## Document
If we add an Address member variable to our Person class, then we only need to add a call to Address::serialize() in Person::serialize() and a call to Address::deserialize() in Person::deserialize():

class Person: public Persistent
{
public:
   void serialize(fstream& f)
   {
      f << name << endl;
      f << gender << endl;
      f << age << endl
      address.serialize(f);
   }
   void deserialize(fstream& f)
   {
      f >> name;
      f >> gender;
      f >> age;
      address.deserialize(f);
   }
   // etc.
private:
   string name;
   char gender; // 'M' = male, 'F' = female, 'U' = unknown
   int age;
   Address address; // = mailing address
};

As long as the implementer of Person knows that the Address class is derived from the Persistent base class, then he doesn't need to know the details of how to serialize or deserialize Address objects.

## Written request A
Repeat the C++ serialization passage word for word.

## Stored records
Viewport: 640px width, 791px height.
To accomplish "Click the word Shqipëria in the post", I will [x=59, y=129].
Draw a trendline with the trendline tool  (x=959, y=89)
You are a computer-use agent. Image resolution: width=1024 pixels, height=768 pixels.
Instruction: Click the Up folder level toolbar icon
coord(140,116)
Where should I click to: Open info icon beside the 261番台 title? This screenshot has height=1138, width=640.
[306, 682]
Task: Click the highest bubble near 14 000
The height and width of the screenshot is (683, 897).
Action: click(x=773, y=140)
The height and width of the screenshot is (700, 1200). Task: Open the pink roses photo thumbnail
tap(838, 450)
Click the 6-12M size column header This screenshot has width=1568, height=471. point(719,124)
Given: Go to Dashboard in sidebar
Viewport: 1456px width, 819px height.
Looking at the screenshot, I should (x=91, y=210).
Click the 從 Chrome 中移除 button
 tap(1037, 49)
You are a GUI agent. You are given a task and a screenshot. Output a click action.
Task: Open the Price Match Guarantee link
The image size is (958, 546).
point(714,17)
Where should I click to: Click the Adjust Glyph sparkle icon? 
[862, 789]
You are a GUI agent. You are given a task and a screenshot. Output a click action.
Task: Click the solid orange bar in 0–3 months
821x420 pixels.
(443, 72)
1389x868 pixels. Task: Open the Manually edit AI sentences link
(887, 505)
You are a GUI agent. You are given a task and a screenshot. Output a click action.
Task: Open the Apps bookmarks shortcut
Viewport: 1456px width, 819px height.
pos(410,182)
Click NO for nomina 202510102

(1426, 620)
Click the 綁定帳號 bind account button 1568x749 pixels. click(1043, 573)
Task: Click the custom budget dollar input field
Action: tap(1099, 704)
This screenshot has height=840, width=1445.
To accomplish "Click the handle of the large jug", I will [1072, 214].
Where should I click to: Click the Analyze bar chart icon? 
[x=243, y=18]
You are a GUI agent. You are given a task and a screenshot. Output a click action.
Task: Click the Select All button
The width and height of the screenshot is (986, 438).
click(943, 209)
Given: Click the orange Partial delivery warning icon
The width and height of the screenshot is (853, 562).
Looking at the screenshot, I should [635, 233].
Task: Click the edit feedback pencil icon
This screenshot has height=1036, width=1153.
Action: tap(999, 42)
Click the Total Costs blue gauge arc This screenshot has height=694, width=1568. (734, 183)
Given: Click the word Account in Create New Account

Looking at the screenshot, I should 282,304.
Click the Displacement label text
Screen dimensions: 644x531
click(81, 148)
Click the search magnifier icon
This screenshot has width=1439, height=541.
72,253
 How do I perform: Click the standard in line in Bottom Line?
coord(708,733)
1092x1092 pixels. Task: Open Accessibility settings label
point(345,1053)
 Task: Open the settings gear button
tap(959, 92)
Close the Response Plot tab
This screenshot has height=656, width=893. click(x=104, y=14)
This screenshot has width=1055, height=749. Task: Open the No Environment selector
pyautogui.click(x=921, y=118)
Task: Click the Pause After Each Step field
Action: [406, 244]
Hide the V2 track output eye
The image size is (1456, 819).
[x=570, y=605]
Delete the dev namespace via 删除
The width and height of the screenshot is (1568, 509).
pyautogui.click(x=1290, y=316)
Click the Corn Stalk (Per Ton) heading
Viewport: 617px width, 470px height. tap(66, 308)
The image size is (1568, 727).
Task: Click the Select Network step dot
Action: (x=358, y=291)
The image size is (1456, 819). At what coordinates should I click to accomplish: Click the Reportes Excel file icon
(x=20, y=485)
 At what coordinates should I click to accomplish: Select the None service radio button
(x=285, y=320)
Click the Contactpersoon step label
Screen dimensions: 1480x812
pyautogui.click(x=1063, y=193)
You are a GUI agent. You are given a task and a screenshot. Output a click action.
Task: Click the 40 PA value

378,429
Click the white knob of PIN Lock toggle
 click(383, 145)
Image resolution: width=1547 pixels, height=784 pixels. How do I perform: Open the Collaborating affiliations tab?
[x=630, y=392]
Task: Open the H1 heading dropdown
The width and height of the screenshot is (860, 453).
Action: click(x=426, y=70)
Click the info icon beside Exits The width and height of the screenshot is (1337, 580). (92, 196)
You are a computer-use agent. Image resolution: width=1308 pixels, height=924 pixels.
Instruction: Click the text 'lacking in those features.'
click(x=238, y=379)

## Written request B
Reproduce the rows from the line containing "How do I perform: Click" through the final row, both ends included, switching "Open" to "Launch" and leaving everything else untouched.

## Result A
If we add an Address member variable to our Person class, then we only need to add a call to Address::serialize() in Person::serialize() and a call to Address::deserialize() in Person::deserialize():

class Person: public Persistent
{
public:
   void serialize(fstream& f)
   {
      f << name << endl;
      f << gender << endl;
      f << age << endl
      address.serialize(f);
   }
   void deserialize(fstream& f)
   {
      f >> name;
      f >> gender;
      f >> age;
      address.deserialize(f);
   }
   // etc.
private:
   string name;
   char gender; // 'M' = male, 'F' = female, 'U' = unknown
   int age;
   Address address; // = mailing address
};

As long as the implementer of Person knows that the Address class is derived from the Persistent base class, then he doesn't need to know the details of how to serialize or deserialize Address objects.

## Result B
 How do I perform: Click the standard in line in Bottom Line?
coord(708,733)
1092x1092 pixels. Task: Launch Accessibility settings label
point(345,1053)
 Task: Launch the settings gear button
tap(959, 92)
Close the Response Plot tab
This screenshot has height=656, width=893. click(x=104, y=14)
This screenshot has width=1055, height=749. Task: Launch the No Environment selector
pyautogui.click(x=921, y=118)
Task: Click the Pause After Each Step field
Action: [406, 244]
Hide the V2 track output eye
The image size is (1456, 819).
[x=570, y=605]
Delete the dev namespace via 删除
The width and height of the screenshot is (1568, 509).
pyautogui.click(x=1290, y=316)
Click the Corn Stalk (Per Ton) heading
Viewport: 617px width, 470px height. tap(66, 308)
The image size is (1568, 727).
Task: Click the Select Network step dot
Action: (x=358, y=291)
The image size is (1456, 819). At what coordinates should I click to accomplish: Click the Reportes Excel file icon
(x=20, y=485)
 At what coordinates should I click to accomplish: Select the None service radio button
(x=285, y=320)
Click the Contactpersoon step label
Screen dimensions: 1480x812
pyautogui.click(x=1063, y=193)
You are a GUI agent. You are given a task and a screenshot. Output a click action.
Task: Click the 40 PA value

378,429
Click the white knob of PIN Lock toggle
 click(383, 145)
Image resolution: width=1547 pixels, height=784 pixels. How do I perform: Launch the Collaborating affiliations tab?
[x=630, y=392]
Task: Launch the H1 heading dropdown
The width and height of the screenshot is (860, 453).
Action: click(x=426, y=70)
Click the info icon beside Exits The width and height of the screenshot is (1337, 580). (92, 196)
You are a computer-use agent. Image resolution: width=1308 pixels, height=924 pixels.
Instruction: Click the text 'lacking in those features.'
click(x=238, y=379)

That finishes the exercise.